Patel moved for acquittal under the relevant count, arguing that he did not engage in any prohibited conduct “while in the territory of the United States” as required by the statute. In granting Patel’s motion, the judge expressed substantial skepticism regarding DOJ’s contention that sending a DHL package from the UK met the jurisdictional requirement, calling the theory a “novel interpretation” of the law. In granting the acquittal motion, Judge Leon said that “the more cautious, conservative interpretation would be that each act has to be while in the territory of the United States.” Judge Leon’s ruling is believed to be the first entered against the government on this jurisdictional ground and should encourage foreign defendants in other FCPA cases to test the limits of DOJ’s aggressive jurisdictional theories.

DOJ has announced that it will refile its case against the four defendants and will proceed with its case against the remaining defendants.
 

Jury Finds Company and Executives Guilty in FCPA Trial

This post was written by Sarah R. Wolff.

In a stunning jury verdict following a five-week trial, a California federal jury took just one day to find a privately-held company and two of its senior officers guilty on all counts of violating the Foreign Corrupt Practices Act (“FCPA”). The verdict against Lindsay Manufacturing Company (“Lindsay Manufacturing”), a manufacturer of electrical transmission towers, is the first conviction of a corporation under the FCPA since the law was enacted in 1977. The charges against Lindsay Manufacturing, its President and its CFO, centered on allegations that they engaged in a seven-year scheme to pay bribes to procure contracts with a state-owned Mexican utility, Comisión Federal de Electricidad (CFE), by making payments to employees of the utility through an intermediary that represented companies doing business with CFE.

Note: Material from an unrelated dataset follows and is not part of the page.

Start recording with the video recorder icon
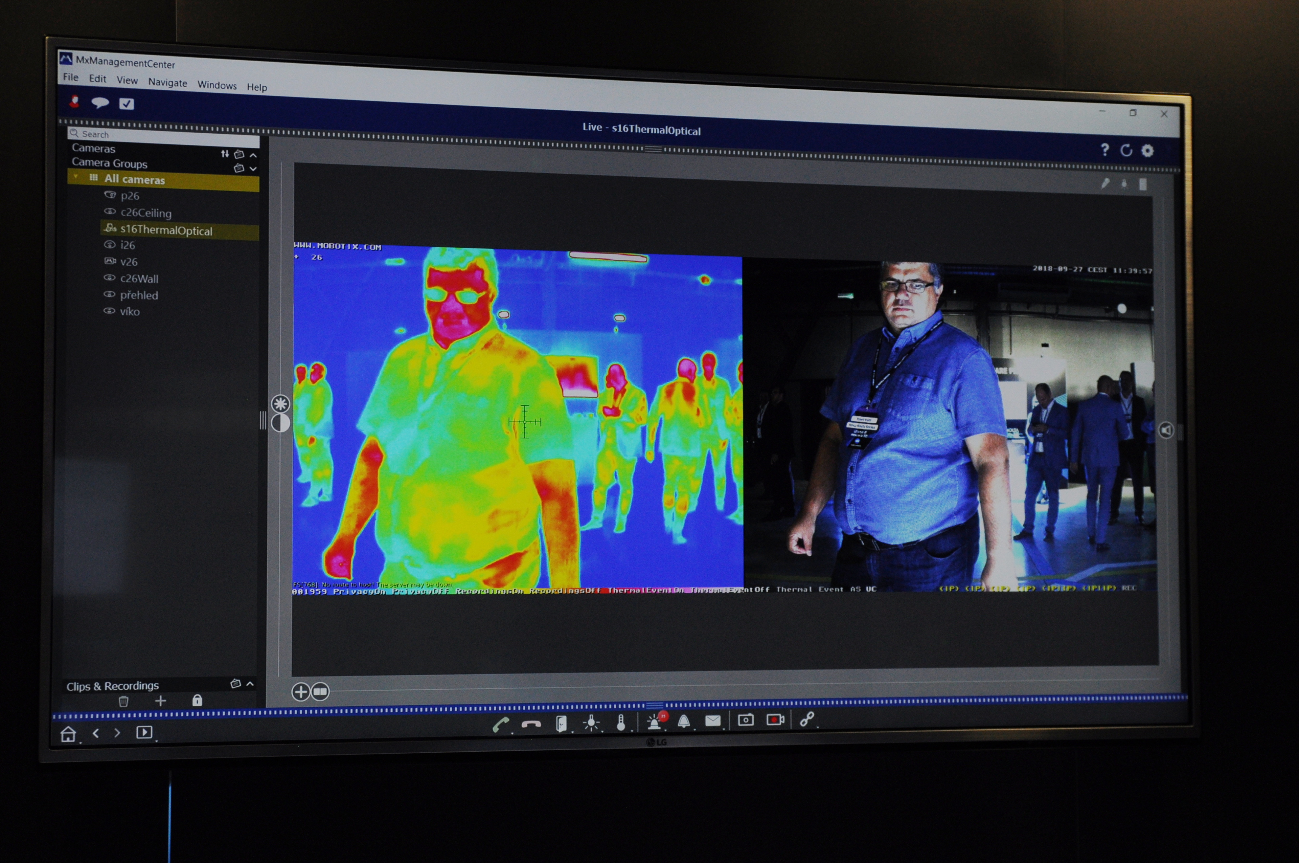The image size is (1299, 863). point(775,719)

The trial was preceded by several hotly contested pre-trial rulings in which the court rejected various defense claims of prosecutorial misconduct and an aggressive challenge by Lindsay Manufacturing to a key element in an FCPA prosecution – the meaning of the term “foreign official.” Lindsay Manufacturing argued that the Mexican utility was not an “instrumentality” of the state within the meaning of the FCPA, and therefore, the commission payments made to CFE’s employees were not bribes paid to foreign officials. Although the judge rejected the foreign official challenge, there are several other FCPA cases in other jurisdictions in which that issue is being pursued vigorously by defense counsel and we will continue to monitor those cases.

If the verdicts are upheld, the company faces extensive monetary penalties. As for the individuals, each faces a maximum of five years in prison on each of five FCPA counts and an additional five years on a count of conspiracy to violate the FCPA.

Not surprisingly, the Department of Justice immediately cited the convictions as a harbinger of things to come under its ongoing FCPA enforcement program. Touts and condemnations of the verdict aside – companies both public and private – as well as their officers and employees, should take note of this verdict.